La pandémie a entraîné des milliers de petites et moyennes entreprises dans la voie du télétravail, qui aujourd’hui en dressent les avantages et les limites. L’enjeu : passer du télétravail forcé et non préparé du confinement à un nouveau mode d’organisation adapté à leurs enjeux. D’après une enquête de la CPME publiée le 28 mai, 21% des PME maintiennent des salariés en télétravail.

 

Du télétravail d’accord, mais pas à tous crins. Thomas Felfeli, directeur général délégué de l’éditeur de logiciels (14,5 millions d’euros de ventes) à Roubaix (Nord) était peu porté sur cette forme d’emploi avant la crise du Covid-19. Il a basculé du jour au lendemain comme des milliers de PME à la mi-mars dans le travail à domicile . La grande majorité de ses 100 salariés s’y est plongée. Aujourd’hui, le bilan est mitigé. Depuis la fin du confinement, ses salariés sont nombreux à souhaiter le retour au bureau. « D’une part les collègues leur manquent mais aussi le contact social hors environnement familial, et ceux qui habitent en appartement souffrent de l’enfermement », estime le jeune patron. « Quand il faut travailler à plusieurs sur un même projet, avec plusieurs interlocuteurs chez le client, la visioconférence a ses limites ».

Même sentiment d’usure chez le promoteur alsacien Stradim (89 millions d’euros de ventes), qui a mis au travail à distance dès le début du confinement la moitié des 70 salariés du siège. « Le télétravail, qui n’est pas une habitude chez nous, a bien fonctionné les trois premières semaines, mais ensuite le processus a commencé à s’éroder et l’ennui à poindre » témoigne Rémi Hagenbach, président du conseil d’administration. « Notre travail est pluridisciplinaire, il est difficile de travailler sans se voir entre collègues ». La conception des plans a pâti du « chacun chez soi », tout comme « la transmission de l’expérience, de l’expertise entre salariés, qui ne passe plus en télétravail ». L’entreprise n’ira donc pas vers un accord généralisé de télétravail mais agira « au cas par cas ».

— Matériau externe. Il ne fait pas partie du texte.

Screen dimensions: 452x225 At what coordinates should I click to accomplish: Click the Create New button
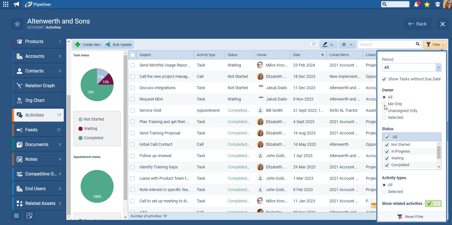88,44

[D’après une enquête de la CPME sur le déconfinement menée auprès de 3.000 dirigeants, et publiée le 28 mai, 91% des entreprises ont repris leur activité après le 11 mai. Dans une entreprise sur 2 (52%), l’ensemble des salariés a réintégré son poste de travail. 41% d’entre elles maintiennent encore une partie, ou la totalité, de leurs effectifs en chômage partiel, tandis que 21% des entreprises maintiennent des salariés en télétravail. Lorsqu’ils vont sur leur lieu de travail, le coût des équipements de protection des salariés s’élève en moyenne à 100 euros par mois et par salarié.]

Inégalités

Si la vague du télétravail a entraîné de nombreuses PME qui ne l’avaient jamais connu, elle a révélé le besoin de l’encadrer ou de l’adapter. Avec la pandémie, 5 millions de personnes ont travaillé à distance (25 % des salariés) pendant le confinement selon le ministère du Travail, contre à peine 7 % en 2017.

Dans un sondage de la CFDT-Kantar publié fin avril, 20 % des salariés en télétravail interrogés estimaient leurs conditions « insatisfaisantes » (problèmes matériels, droit à la déconnexion aléatoire, isolement…). « L’injonction à continuer le télétravail se comprend mais elle est valable pour les salariés qui le demandent, pour les autres qui en souffrent, il faut l’assouplir » plaide Philippe Portier, secrétaire national de la CFDT. Pour aider les entreprises, la CPME a édité un kit pratique mi-mars et s’apprête à publier une enquête sur le déconfinement qui mettra le focus sur le vécu du télétravail par les petits patrons.

« Pendant le confinement, les salariés n’ont pas connu le télétravail, mais du travail forcé chez soi dans des conditions non préparées, avec les enfants parfois, et du matériel inadapté » tient à rappeler Patrick Levy-Waitz, président de la Fondation Travailler Autrement. Pour le pérenniser dans de bonnes conditions, d’ici la fin du mois, syndicats et patronats, plancheront sur « un diagnostic partagé » favorisant notamment le télétravail ponctuel. Avec un enjeu : éviter que le télétravail fasse le lit des inégalités entre cols blancs, qui pourront en profiter, et cols-bleus, dont les métiers obligent au présentiel.